Описание партии как фасада может сформировать ложное впечатление о ней как о чем-то совершенно бутафорском, притом что она играет важную вспомогательную роль. Политсовет «Грузинской мечты» является ключевой координационной площадкой, на ее структуры (наряду с аппаратом парламента) опираются «подсети» т. н. комсомольцев (Кобахидзе, Мдинарадзе и др.). Партия выглядела весьма анемичной в 2016-18 годах, когда ее председателем и премьер-министром был Георгий Квирикашвили и «вопросы решались» обычно в недрах исполнительных структур. Затем в председательское кресло вернулся Иванишвили, и шестеренки закрутились бодрее. Но тем не менее партия – структура более низкого уровня, чем «Сеть», а родственники, влияющие на принятие решений, сотрудники компаний Иванишвили (формально они принадлежат уже не ему), прикормленные деятели культуры и др. зачастую имеют к ней лишь опосредованное отношение. Ее можно рассматривать как средство маскировки или как инструмент упорядочивания связей между частью клиентов Иванишвили, но от этого она, в любом случае, не наполнится тем смыслом, который вкладывает в слово «партия» язык либеральной демократии. Существует некий молчаливый консенсус, что в транзитный период данный термин, как и множество других – например, «независимая судебная власть», – будет употребляться условно, с некими внутренними оговорками и прилагательными вроде «переходный», «гибридный» и т. д. Возможно, беды посткоммунистических стран и вся шизофрения их жизни проистекают из несоответствия языка описания сущности объекта. В нем есть что-то от фильма ужасов, в котором под личиной людей прячутся злобные демоны (инопланетяне, вампиры и пр.), и главный герой, обращая внимания на очевидные странности, все же продолжает считать их обычными гражданами вплоть до того момента, когда они бросаются на него. Можно продолжать описывать борьбу полукриминальных группировок, едва ли не мафиозных семей, как схватку свободолюбцев и реакционеров, правых и левых, либералов и консерваторов, и успешно лгать самим себе, но лучше вернуться в реальность: продвижение к демократии заблокировано, режим стабилен и причины этого неясны.

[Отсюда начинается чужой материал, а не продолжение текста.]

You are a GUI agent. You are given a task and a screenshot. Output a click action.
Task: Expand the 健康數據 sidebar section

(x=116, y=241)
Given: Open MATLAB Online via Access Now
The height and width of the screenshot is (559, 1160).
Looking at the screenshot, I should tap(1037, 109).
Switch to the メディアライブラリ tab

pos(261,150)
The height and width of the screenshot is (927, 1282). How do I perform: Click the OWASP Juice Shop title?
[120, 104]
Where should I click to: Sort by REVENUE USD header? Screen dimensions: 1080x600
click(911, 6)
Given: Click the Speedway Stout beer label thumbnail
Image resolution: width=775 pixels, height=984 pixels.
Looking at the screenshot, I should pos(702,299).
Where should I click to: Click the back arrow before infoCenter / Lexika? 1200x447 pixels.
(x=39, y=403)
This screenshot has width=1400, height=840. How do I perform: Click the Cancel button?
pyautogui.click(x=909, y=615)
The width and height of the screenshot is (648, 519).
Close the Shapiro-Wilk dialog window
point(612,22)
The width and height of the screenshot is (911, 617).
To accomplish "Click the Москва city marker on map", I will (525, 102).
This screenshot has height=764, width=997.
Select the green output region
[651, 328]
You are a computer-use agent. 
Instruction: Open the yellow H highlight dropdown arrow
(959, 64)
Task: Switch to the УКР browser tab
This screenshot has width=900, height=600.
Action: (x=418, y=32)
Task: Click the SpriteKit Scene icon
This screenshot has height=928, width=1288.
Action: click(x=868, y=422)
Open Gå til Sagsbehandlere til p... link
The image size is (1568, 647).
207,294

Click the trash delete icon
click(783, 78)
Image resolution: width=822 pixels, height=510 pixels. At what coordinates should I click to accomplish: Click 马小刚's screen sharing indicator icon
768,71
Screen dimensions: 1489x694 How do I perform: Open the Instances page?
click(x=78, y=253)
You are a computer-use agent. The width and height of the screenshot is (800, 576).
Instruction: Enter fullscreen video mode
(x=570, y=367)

«Грузинская мечта», по сути, является пристройкой к патрональной сети Иванишвили, которая сформировалась задолго до основания партии, обеспечила устойчивость новообразованной структуры и ее победу на парламентских выборах 2012 года. А главная причина неудачи предыдущей оппозиционной коалиции в 2008-10 годах, возможно, заключалась в том, что она утратила связь с патрональной сетью неожиданно умершего олигарха Бадри Патаркацишвили, которую он развивал в Грузии ударными темпами после возвращения из Москвы, несмотря на то, что связи между патроном и клиентами в идеале должны устояться, пройти испытание временем. Позже Иванишвили интегрировал отдельные элементы его распавшейся сети в свою, словно программист, вставляющий куски чужого кода в собственную программу.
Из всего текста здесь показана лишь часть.